Malaria medicine (artesunate/ melfloquine) was the most frequently missing medicine (absent at two thirds of health centres). The lack of malaria medicine may be due in part to the fact that malaria is rare in most areas where SKY operates. Nevertheless, infrequent availability is troubling because malaria can be fatal -- especially among those already poorly nourished -- and because people with malaria may seek treatment for malaria from private drug suppliers, where counterfeit malaria drugs are reported to be common.
Centers have most items on the standard equipment list. Electricity supply devices are the next most common missing items (absent in 28% of health centers). Sinks in treatment rooms and running water are also often lacking (in 16% and 21% of centers), items critical for proper hygiene.
MFs looked at five different aspects of health center cleanliness (Fig. 5). Only three health centers were clean and hygienic by all five measures in this survey. Most facilities had at least two reported problems and over a quarter had three or four problems.
The results are significantly limited, because the data describes just thirty-eight health centers at a specific moment based on a single information source. In addition, we have no comparison group so cannot measure if any improvements are related to the presence of SKY. Nevertheless, they show a public health system that appears to be improving, at least based on member facilitator perceptions. Hours of operation are relatively well observed (especially in Ang Roka); most basic drugs are available in most facilities; certain critical hygiene practices (namely proper disposal of used needles and syringes) are well observed; and basic equipment and infrastructure is usually present.
At the same time, quality is inconsistent.
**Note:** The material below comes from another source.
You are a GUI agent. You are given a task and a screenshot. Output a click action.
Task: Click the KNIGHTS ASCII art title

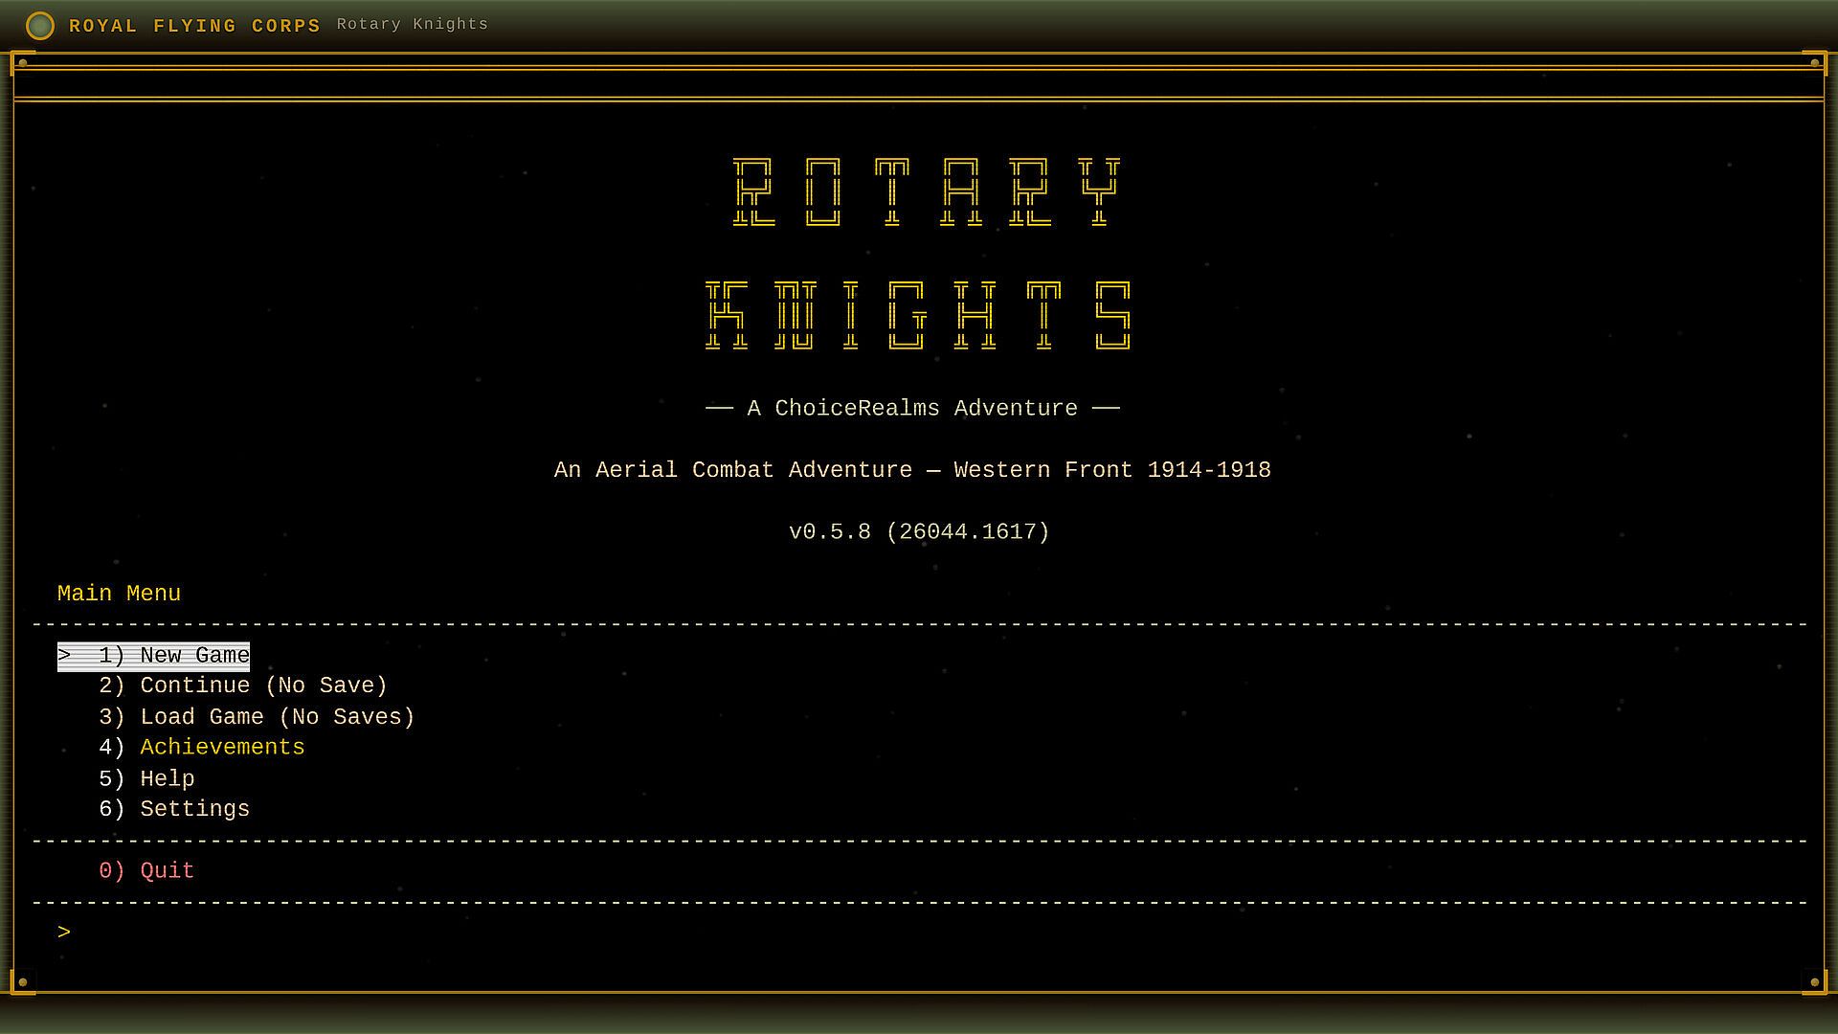[x=919, y=315]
Many health centers are open less than official standards require; most facilities are missing at least one drug or supply; and staff in nearly all HCs still lack access to the tools needed to provide sterile care (most fundamentally, soap and water).
This report leads to a tentative understanding of health centers soon after they begin to work with SKY. In future analyses we will try examine whether more families enroll in SKY when they live close to high quality health centers. We will also look at whether the quality of health centers improves as a result of their affiliation with SKY. Most important, we will consider whether there has been an improvement in health care for families who utilize SKY affiliated health centers.